Jim Gilmore -3 Points (-3, 0, 0)

Gilmore wasn’t important enough to win or lose that many points. He takes a bit of a hit for being a punchline instead of merely a forgotten ex-Virginia governor. Getting 12 votes in the Iowa caucus is worse than dropping out before anyone votes.

If he’s weighed in on a Trump endorsement, it wasn’t visible from a Google search. He wasn’t a likely cabinet choice for any GOP nominee. So, nothing to lose, nothing won.

George Pataki -6 Points (-3, -3, 0)

Pataki had a pretty decent 12 year run as Governor of New York. Staring a presidential campaign headed nowhere didn’t add to his legacy.
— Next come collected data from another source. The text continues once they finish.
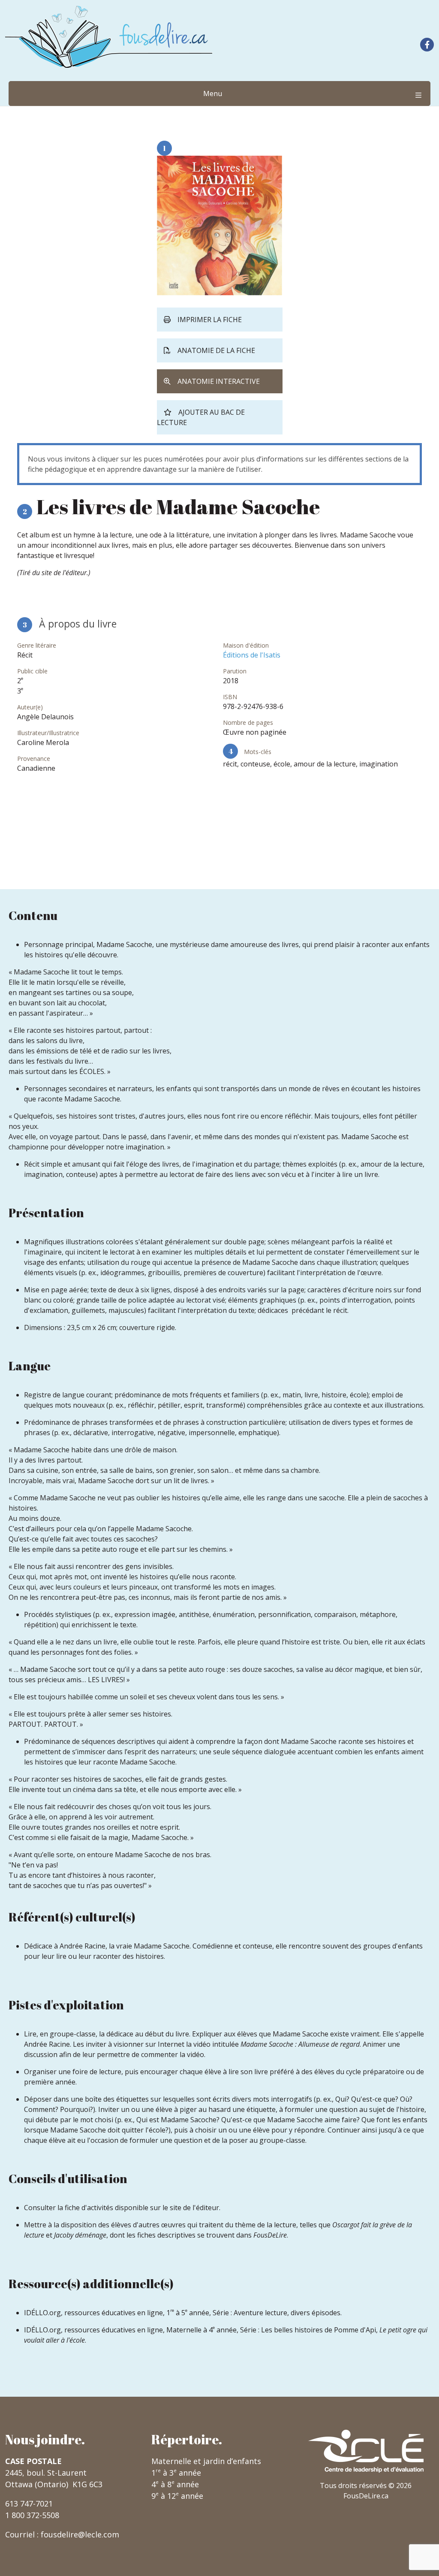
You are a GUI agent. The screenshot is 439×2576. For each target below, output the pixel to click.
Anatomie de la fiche (216, 350)
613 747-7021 (29, 2503)
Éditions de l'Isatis (251, 655)
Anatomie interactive (218, 381)
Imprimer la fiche (209, 319)
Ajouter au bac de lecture (201, 417)
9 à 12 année (177, 2496)
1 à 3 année (176, 2472)
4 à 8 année (175, 2484)
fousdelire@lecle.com (80, 2534)
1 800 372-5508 (32, 2515)
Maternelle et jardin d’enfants (206, 2461)
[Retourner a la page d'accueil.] (109, 36)
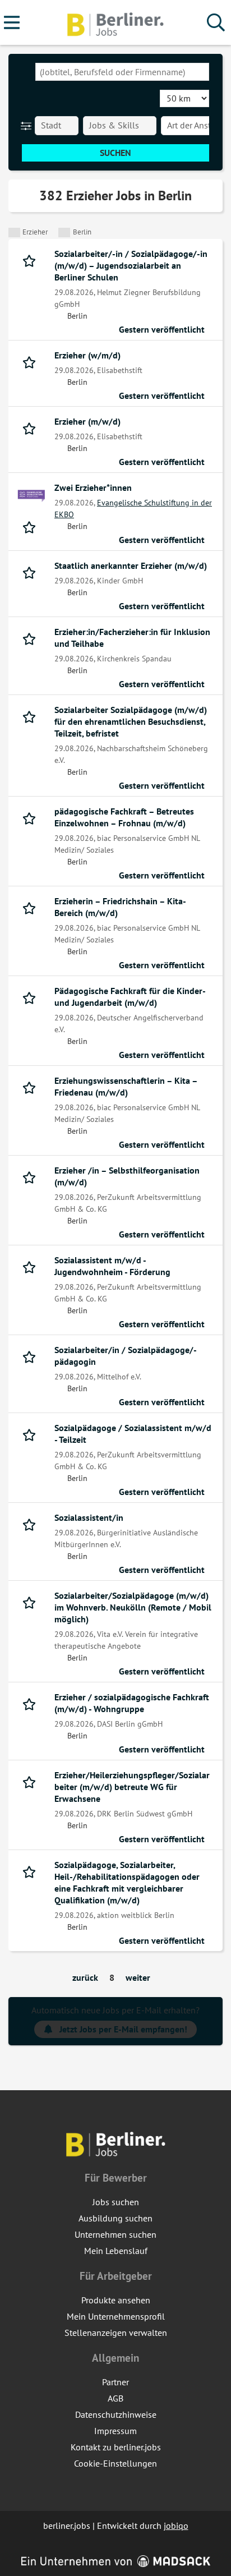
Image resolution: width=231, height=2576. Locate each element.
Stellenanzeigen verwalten (115, 2332)
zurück (85, 1977)
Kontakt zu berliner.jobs (116, 2447)
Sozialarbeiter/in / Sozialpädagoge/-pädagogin (125, 1355)
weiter (138, 1977)
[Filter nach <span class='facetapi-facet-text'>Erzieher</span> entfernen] (14, 232)
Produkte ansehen (115, 2300)
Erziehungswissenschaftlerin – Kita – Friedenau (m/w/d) (125, 1086)
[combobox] (122, 72)
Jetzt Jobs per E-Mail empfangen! (123, 2029)
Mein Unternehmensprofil (116, 2316)
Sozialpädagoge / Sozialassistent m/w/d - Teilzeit (132, 1433)
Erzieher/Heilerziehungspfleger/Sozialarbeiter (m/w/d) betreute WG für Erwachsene (132, 1786)
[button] (28, 125)
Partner (115, 2382)
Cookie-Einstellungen (115, 2463)
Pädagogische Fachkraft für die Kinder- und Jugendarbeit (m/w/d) (129, 996)
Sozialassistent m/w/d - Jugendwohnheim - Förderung (112, 1265)
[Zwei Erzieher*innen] (31, 496)
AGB (115, 2398)
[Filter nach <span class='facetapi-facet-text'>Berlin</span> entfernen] (64, 232)
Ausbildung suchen (115, 2218)
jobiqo (176, 2525)
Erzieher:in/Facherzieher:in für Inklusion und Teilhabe (132, 637)
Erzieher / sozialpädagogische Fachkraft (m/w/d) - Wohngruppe (131, 1702)
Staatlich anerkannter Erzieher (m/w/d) (130, 565)
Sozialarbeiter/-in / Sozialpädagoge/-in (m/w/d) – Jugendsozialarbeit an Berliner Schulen (130, 265)
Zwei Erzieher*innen (93, 487)
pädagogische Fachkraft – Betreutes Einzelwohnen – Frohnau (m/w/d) (124, 817)
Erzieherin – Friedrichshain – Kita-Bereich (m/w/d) (120, 906)
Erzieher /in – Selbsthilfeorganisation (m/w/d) (127, 1176)
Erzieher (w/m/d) (87, 355)
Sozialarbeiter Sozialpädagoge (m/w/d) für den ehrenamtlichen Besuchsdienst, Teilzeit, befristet (130, 721)
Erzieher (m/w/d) (87, 421)
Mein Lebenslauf (115, 2250)
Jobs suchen (116, 2201)
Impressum (115, 2430)
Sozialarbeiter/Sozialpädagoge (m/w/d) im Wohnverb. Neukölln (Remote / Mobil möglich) (132, 1607)
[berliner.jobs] (115, 23)
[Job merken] (31, 260)
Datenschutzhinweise (115, 2414)
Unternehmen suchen (115, 2234)
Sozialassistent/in (88, 1517)
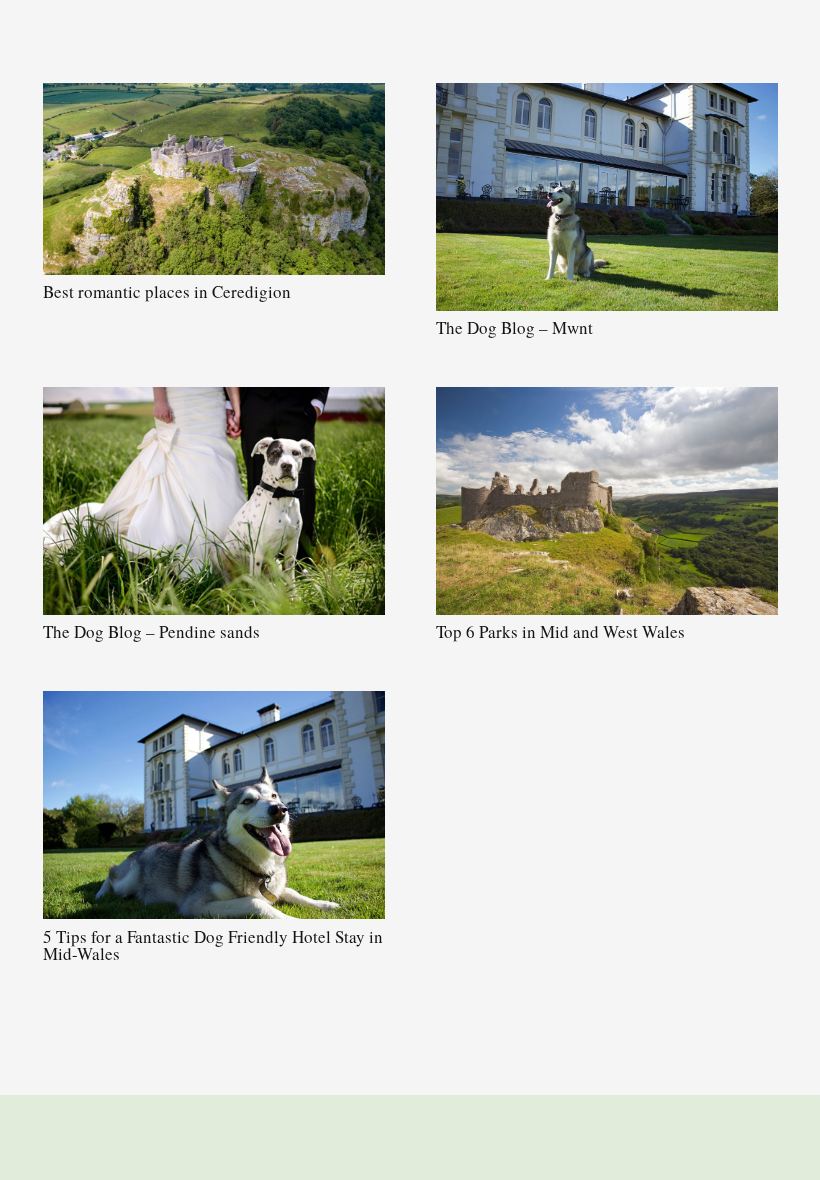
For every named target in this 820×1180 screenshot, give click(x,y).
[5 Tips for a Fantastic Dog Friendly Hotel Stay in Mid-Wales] (214, 805)
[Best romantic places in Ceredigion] (214, 179)
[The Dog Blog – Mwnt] (607, 197)
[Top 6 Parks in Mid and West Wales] (607, 501)
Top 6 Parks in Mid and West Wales (560, 631)
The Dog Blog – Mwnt (514, 327)
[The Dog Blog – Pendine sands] (214, 501)
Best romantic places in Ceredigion (167, 291)
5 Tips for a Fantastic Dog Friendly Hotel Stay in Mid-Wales (213, 945)
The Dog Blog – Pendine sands (151, 631)
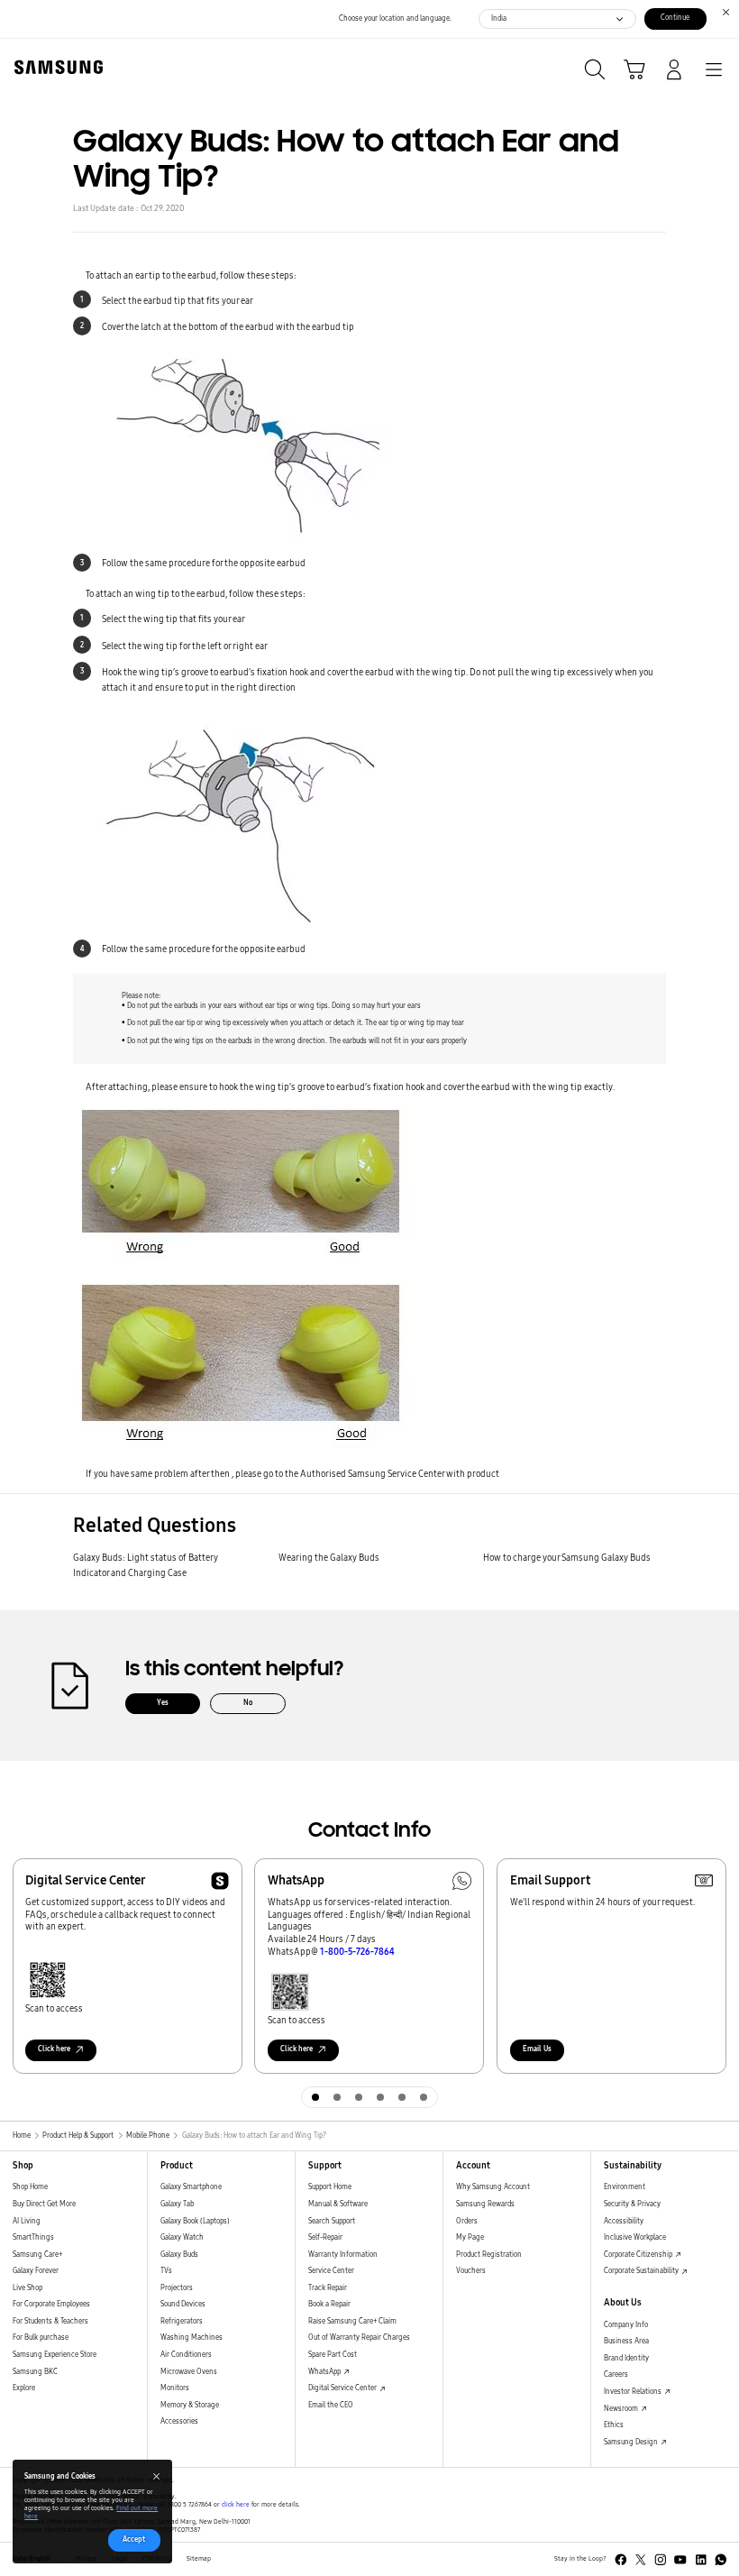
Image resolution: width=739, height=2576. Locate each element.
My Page (470, 2237)
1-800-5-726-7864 (357, 1951)
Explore (24, 2388)
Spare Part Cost (332, 2355)
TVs (166, 2271)
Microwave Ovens (188, 2372)
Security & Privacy (632, 2204)
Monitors (174, 2388)
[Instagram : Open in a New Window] (660, 2559)
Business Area (626, 2341)
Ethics (614, 2425)
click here (236, 2504)
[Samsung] (55, 67)
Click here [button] (54, 2049)
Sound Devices (182, 2304)
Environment (624, 2187)
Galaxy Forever (36, 2271)
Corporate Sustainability (642, 2271)
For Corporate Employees (51, 2304)
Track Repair (327, 2288)
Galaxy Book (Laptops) (195, 2221)
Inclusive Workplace (635, 2237)
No (247, 1703)
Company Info (626, 2325)
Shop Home (30, 2187)
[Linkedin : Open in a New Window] (701, 2559)
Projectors (176, 2288)
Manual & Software (338, 2204)
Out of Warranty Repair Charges (359, 2337)
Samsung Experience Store (54, 2355)
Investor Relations (633, 2392)
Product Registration (489, 2255)
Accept (134, 2539)
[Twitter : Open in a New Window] (640, 2559)
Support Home (329, 2187)
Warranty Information (343, 2255)
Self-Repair (325, 2237)
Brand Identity (626, 2358)
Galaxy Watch (182, 2237)
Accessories (179, 2421)
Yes (163, 1703)
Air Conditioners (186, 2355)
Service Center (331, 2271)
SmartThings (33, 2237)
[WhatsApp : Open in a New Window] (721, 2559)
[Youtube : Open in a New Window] (680, 2559)
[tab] (315, 2097)
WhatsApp (325, 2372)
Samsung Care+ (37, 2255)
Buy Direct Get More (44, 2204)
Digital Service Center (343, 2388)
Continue (675, 18)
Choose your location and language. (395, 18)
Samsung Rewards (485, 2204)
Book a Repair (329, 2304)
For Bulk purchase (40, 2337)
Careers (616, 2374)
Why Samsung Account (493, 2187)
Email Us (537, 2049)
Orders (467, 2221)
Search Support (331, 2221)
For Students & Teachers (50, 2321)
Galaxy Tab (177, 2204)
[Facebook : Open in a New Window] (621, 2559)
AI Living (27, 2221)
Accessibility (623, 2221)
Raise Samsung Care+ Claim (352, 2321)
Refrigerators (181, 2321)
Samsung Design (632, 2442)
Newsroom (622, 2409)
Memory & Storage (189, 2405)
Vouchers (471, 2271)
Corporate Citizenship (639, 2255)
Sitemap (199, 2558)
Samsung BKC (35, 2372)
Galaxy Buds (179, 2255)
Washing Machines (191, 2337)
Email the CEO (330, 2405)
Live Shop (27, 2288)
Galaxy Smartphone (191, 2187)
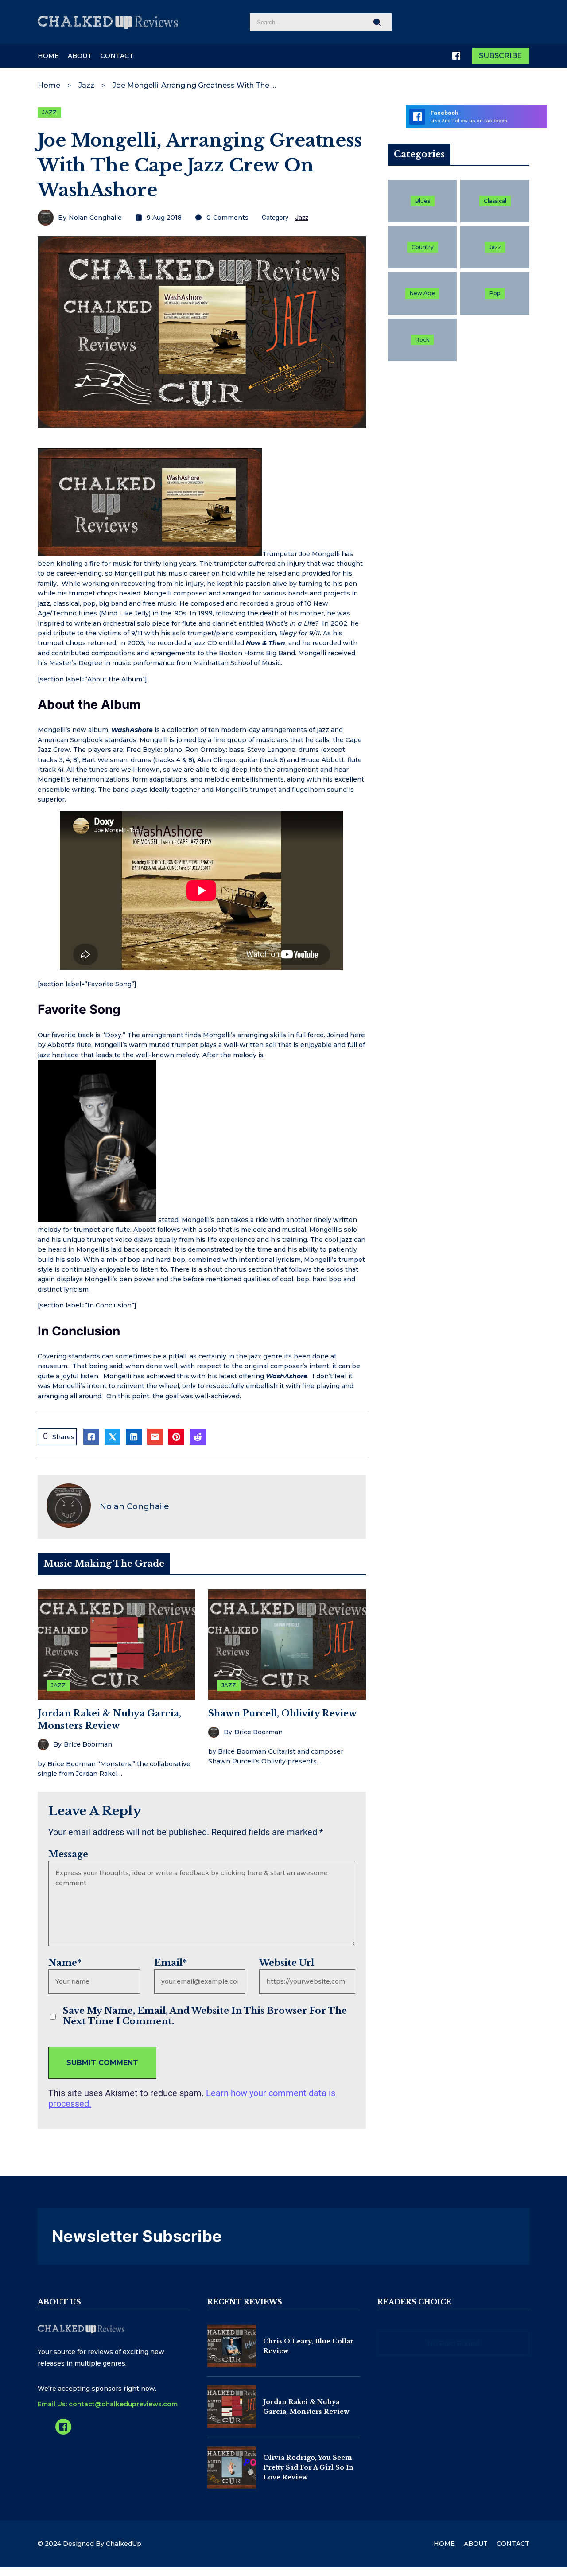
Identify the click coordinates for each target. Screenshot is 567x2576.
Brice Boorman (88, 1744)
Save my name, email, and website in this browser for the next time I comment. (205, 2016)
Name (65, 1962)
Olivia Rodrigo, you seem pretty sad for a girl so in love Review (308, 2468)
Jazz (86, 85)
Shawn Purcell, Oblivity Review (282, 1713)
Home (49, 85)
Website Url (286, 1962)
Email (170, 1962)
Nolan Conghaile (95, 218)
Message (68, 1854)
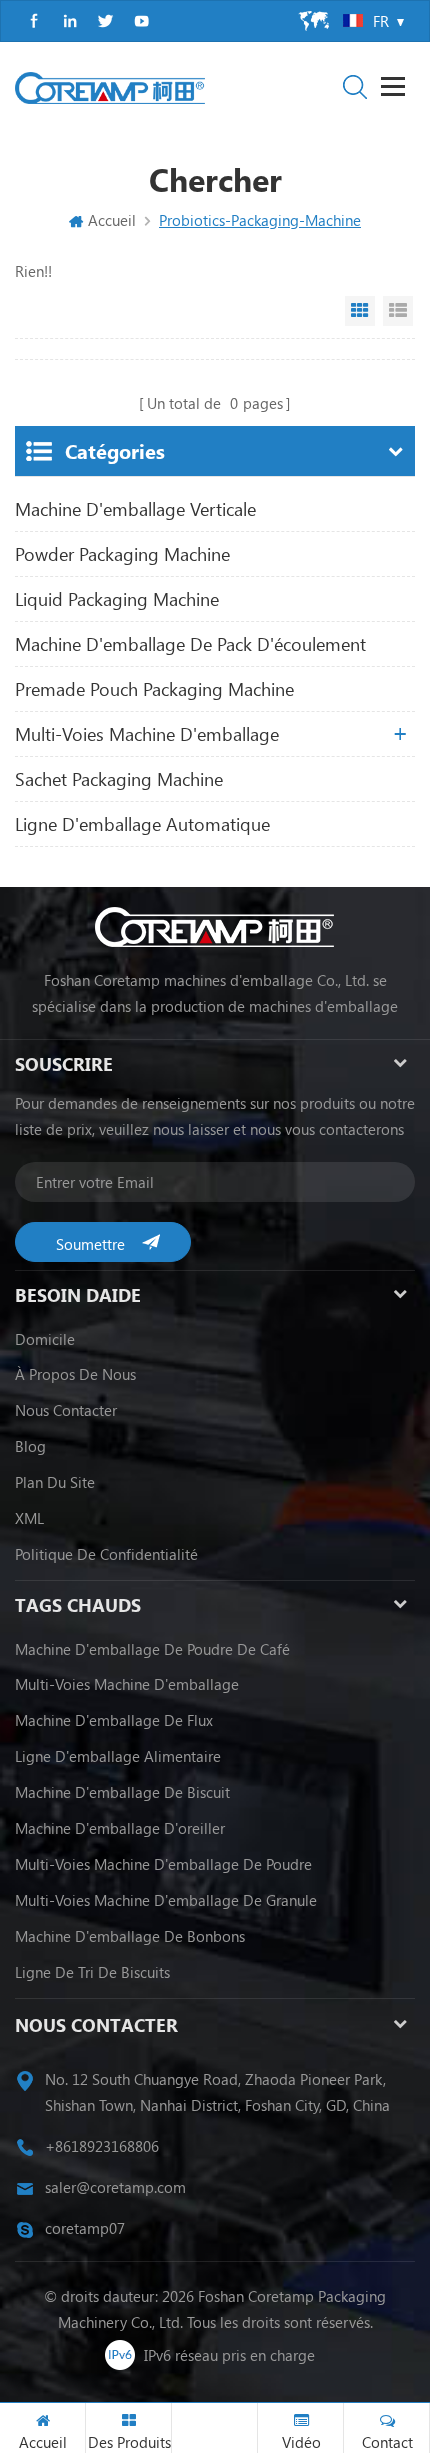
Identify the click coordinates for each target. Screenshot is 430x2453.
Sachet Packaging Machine (119, 779)
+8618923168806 (102, 2146)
Though he doesn’t get enough media coverage to join the group of prominent Trump opponents, he’s among those who endorsed multiple losing candidates.

He remains the improbable/implausible VP or cabinet nominee he was when the process began.

Lindsey Graham -26 Points (-7, -10, -9)

Ouch. He entered the race as a longshot candidate with the goal of pushing the conversation about dealing with ISIS in an interventionist direction. Now we have Trump.

He dropped out before his South Carolina constituents had the chance to abandon him in the primary. Then he endorsed Jeb which either didn’t matter, or more likely harmed him.

Eventually, he endorsed Cruz after savaging him. Graham looked stupid and the endorsement probably hurt Cruz. Now he’s going to spend the fall pushing back against his party’s nominee while that individual continues to insult him.

This was a bad year for many candidates, but by a slim margin, Lindsey Graham, his legacy, political future, and the foreign policy he believes in are the biggest loser(s).

Bobby Jindal -8 Points (-5, 0, -3)

He’s looking pretty done. His term in Louisiana ended badly, succeeded by a Democrat. He trails Cruz on the list of evangelical conservative possibilities going forward. Jindal didn’t even make it to the start line in Iowa.

He endorsed Rubio to no benefit. He’s now offering Trump the most tepid of support. That keeps him out of trouble, but doesn’t help his chances of leveraging back into relevance.

If the campaign laid a foundation for a Jindal comeback, it’s currently obscured. Others had a worse cycle because they had more left to lose.

Scott Walker -12 Points (-2, -4, -6)

Could have been worse. Walker got out so early, he might be able to try again in the future. Maybe. He didn’t have a Rick Perry circa 2011 gaffe. His support for Cruz in Wisconsin showed he still has leverage at home. Christie and Jindal show this isn’t something to take for granted.

Still, he underperformed expectations and has no immediate path forward. As a Trump opponent, he can either reverse himself and seem like a sell-out or potentially run afoul of the next president.

It’s hard to picture him in a Trump cabinet and few are talking about him being on the ticket. Jeb would trade places, but few others would.

Rick Perry 6 Points (-2, +5, +3)

Perry entered the race with very little to lose. Attempting another run after bombing out as badly as he did in 2012 was unprecedented. Many candidates give it another try after poor results, but not when they began as a front runner.

Having to drop out months before Iowa harmed his limited remaining political capital. But it’s not like he was headed to further heights. He pivoted to endorsing Trump with more enthusiasm than many of his peers.

That gives him an outside chance at a VP nomination, a partial shot at a cabinet post, and a role as a fall surrogate who can attempt to wipe away some of the memories of previous awkwardness under the media glare.

By the time we’re done in November, he should wind up better off than he started. That’s more than a good two thirds of the people on the list.

So far, only those who have given their future to The Donald are in better shape than they began in. He truly lived up to his own hype. At least as it relates to his nomination opponents.